Though driven by the VTM Project JAN continues to review other opportunities in the battery metals sphere, and has a cluster of other interests. The company supplemented its Pitombeiras interest just last year by taking a stake in Fodere Titanium, now worth nearly 8pc, a UK green tech startup seeking to commercialise the production of titanium dioxide and vanadium from waste materials. Fodere has secured capital to begin building its first industrial production facility (which will have a capacity of more than 22,000 tonnes) and is currently in discussion with prospective customers from the titanium, vanadium, iron, and steel industries.
JAN also has a 0.72pc interest in TSX-listed ValOre Metals Corp, pursuing the palladium, platinum, and nickel Pedra Branca Project in Brazil, and late last year participated in a capital raising by AIM-listed Blencowe Resources, taking a £0.175m stake in a venture holding an emerging portfolio of key battery metals projects located in northern Uganda: the Orom-Cross Jumbo Flake Graphite Project in July 2022 delivered a Pre-Feasibility Study with a Net Present Value of $0.482m and an IRR of 49pc. The company considers this investment a medium term value proposition with strategic upside to both the graphite and nickel sulphide markets. JAN has conducted a desk top review of Blencowe’s assets and remain ‘very excited about the company’s prospects.’

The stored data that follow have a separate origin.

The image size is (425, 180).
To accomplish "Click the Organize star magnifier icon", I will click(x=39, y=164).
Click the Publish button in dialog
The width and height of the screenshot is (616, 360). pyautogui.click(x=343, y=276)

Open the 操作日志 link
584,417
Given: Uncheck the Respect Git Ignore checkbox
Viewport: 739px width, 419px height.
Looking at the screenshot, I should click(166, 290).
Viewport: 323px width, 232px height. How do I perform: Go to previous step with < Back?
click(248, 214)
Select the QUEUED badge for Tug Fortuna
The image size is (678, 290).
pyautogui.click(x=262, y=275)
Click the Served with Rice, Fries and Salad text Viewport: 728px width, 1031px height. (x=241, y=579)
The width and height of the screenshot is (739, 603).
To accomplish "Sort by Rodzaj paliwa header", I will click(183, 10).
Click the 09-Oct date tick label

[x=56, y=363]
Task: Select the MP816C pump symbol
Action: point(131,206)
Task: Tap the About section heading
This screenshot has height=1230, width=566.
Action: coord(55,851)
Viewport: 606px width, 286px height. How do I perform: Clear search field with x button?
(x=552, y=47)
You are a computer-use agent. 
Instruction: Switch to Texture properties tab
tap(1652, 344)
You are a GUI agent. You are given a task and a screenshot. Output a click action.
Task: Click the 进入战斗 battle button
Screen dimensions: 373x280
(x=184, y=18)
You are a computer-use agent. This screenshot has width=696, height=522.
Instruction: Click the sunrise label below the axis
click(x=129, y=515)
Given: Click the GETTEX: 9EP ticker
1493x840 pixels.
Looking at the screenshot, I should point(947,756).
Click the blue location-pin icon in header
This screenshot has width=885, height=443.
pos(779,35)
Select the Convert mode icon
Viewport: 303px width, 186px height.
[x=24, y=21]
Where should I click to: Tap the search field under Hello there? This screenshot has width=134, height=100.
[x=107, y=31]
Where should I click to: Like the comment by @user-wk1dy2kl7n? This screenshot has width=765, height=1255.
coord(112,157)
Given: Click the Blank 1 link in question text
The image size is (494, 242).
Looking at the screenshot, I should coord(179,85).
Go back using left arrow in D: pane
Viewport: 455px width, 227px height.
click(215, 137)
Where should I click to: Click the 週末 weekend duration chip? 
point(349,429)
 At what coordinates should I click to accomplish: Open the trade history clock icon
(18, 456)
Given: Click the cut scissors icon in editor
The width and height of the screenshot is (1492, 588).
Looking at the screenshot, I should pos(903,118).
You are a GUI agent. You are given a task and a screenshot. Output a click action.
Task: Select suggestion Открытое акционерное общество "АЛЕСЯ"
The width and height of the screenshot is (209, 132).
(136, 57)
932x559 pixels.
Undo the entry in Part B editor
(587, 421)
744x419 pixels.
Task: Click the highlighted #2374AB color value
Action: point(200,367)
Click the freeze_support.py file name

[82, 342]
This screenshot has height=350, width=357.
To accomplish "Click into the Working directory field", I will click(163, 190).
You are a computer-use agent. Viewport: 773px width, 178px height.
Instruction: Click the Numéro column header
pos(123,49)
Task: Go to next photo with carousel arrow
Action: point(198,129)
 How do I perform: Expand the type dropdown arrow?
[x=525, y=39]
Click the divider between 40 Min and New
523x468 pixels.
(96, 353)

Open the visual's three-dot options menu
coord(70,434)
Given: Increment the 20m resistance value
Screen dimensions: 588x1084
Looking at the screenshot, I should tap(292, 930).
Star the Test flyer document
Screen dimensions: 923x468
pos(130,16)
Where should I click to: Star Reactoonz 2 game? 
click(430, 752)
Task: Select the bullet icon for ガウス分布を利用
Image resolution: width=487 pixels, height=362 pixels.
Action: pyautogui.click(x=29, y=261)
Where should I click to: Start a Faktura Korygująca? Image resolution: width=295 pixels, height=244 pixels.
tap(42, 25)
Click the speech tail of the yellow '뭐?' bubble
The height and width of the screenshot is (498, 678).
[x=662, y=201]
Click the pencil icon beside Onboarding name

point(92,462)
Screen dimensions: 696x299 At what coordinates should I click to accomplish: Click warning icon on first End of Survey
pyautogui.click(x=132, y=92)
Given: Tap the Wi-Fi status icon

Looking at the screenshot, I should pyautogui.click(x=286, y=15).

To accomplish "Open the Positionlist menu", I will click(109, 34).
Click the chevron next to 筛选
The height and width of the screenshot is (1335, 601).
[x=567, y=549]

JAN’s share price took a knock after the publication of the VTM Project’s Technical Report – which some investors were concerned indicated a delay in moving to production – from which it has still not recovered, falling from 10p to 6p. The price has since declined to 3.4p at the time of writing over the course of a summer in which the company has had few market updates to announce. JAN’s annual report, published in June, stated that ongoing assessment and the sourcing of funding for the Project ‘are matters the Board will be considering over the next 3-9 months. Whilst it is a strategy the Board is seeking to pursue, it is too early to say definitively whether the project will move into the production phase in 2022.’
The company’s ongoing work to define its potential indicate the considerable promise of a venture – with an NPV of $96.5m, an IRR of 100.3pc and $415.2m total gross revenue – positioned to serve one of the energy transition’s key markets. Current prices for JAN’s commodity basket are at significant premiums to those used in the evolving DFS. With the full Study incorporating the Project’s titanium component on the horizon, and the prospect thereafter of a detailed roadmap to production, this may be the right time to take a position in JAN.